The squirrels slowly came back but they were timid and skittish. It was as if they had memory of the incident that took their companion. It took them two weeks to get back to normal parkouring antics.
And then, a comment came through on the bird cam’s YouTube page: “Thanks for putting the timestamp on the feeder cam Keith. It came in really handy for telling people where the owl tried to get the squirrel.”
We scrolled back through the previous night’s video and found where an owl tried to nab a squirrel. The owl came in as a blur on the video. The squirrel launched from the woodpecker feeder just before the owl attacked. The owl hit the feeder post and lost some feathers in the attempt. It all happened so fast, we had to slow the video down to really understand what transpired. I felt bad for the owl, and hoped it wasn’t injured, but was grateful for the miss. We were able to find where the owl struck another night, and also missed. We could see her eyes on a branch in the distance watching the feeder, waiting for what she thought was the right time to swoop in.
The squirrel’s hyperactivity suddenly made sense. Their rapid jerky motions and quick short gliding flights were tactics to avoid predation.
Our best guess from the video is that this owl was a screech owl – another misnomer of a name: they don’t screech. These small owls have two calls: a tremolo used to keep in touch with family members and a whinny used to defend territory. They are still common throughout their eastern US range, but have declined in some areas. Screech owls are the most common of the seven species of owl that live in Pennsylvania. They hunt from a perch and swoop in to catch their rodent or flying insect prey.

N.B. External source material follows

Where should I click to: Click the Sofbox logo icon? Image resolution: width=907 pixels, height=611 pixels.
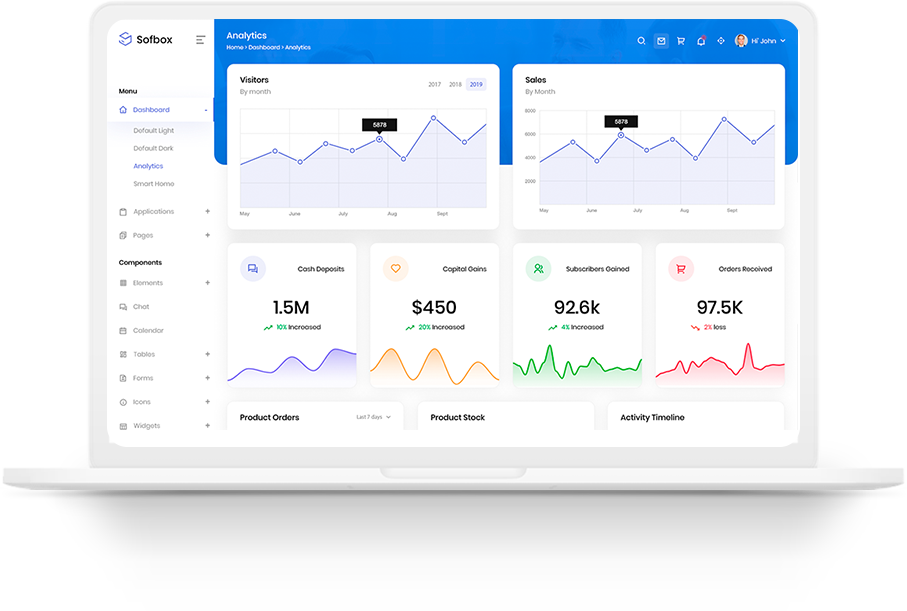pos(126,39)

Their soulful haunting whinny is one of those piercing sounds that goes straight to one’s soul, like the call of a loon, coyote howl, or fox breeding yelp. It lets one know they are part of something big and grand and wild, and that even in this corner of the world, wildness is here.
While we tend to anthropomorphize wild creatures, there is no animosity here. The owl doesn’t hate the squirrel and isn’t trying to be mean – it’s just trying to eat, just like the squirrel is just trying to eat off the seed block intended for woodpeckers. There is no good or bad. It’s a circle-of-life kind of thing: the tension between life and death and the will to live. Though it does make for some exciting video.
I would miss the squirrels and their parkour antics if they were to cease. I would also miss the moving call of the owl. For now, they are in balance and I don’t need to be without either.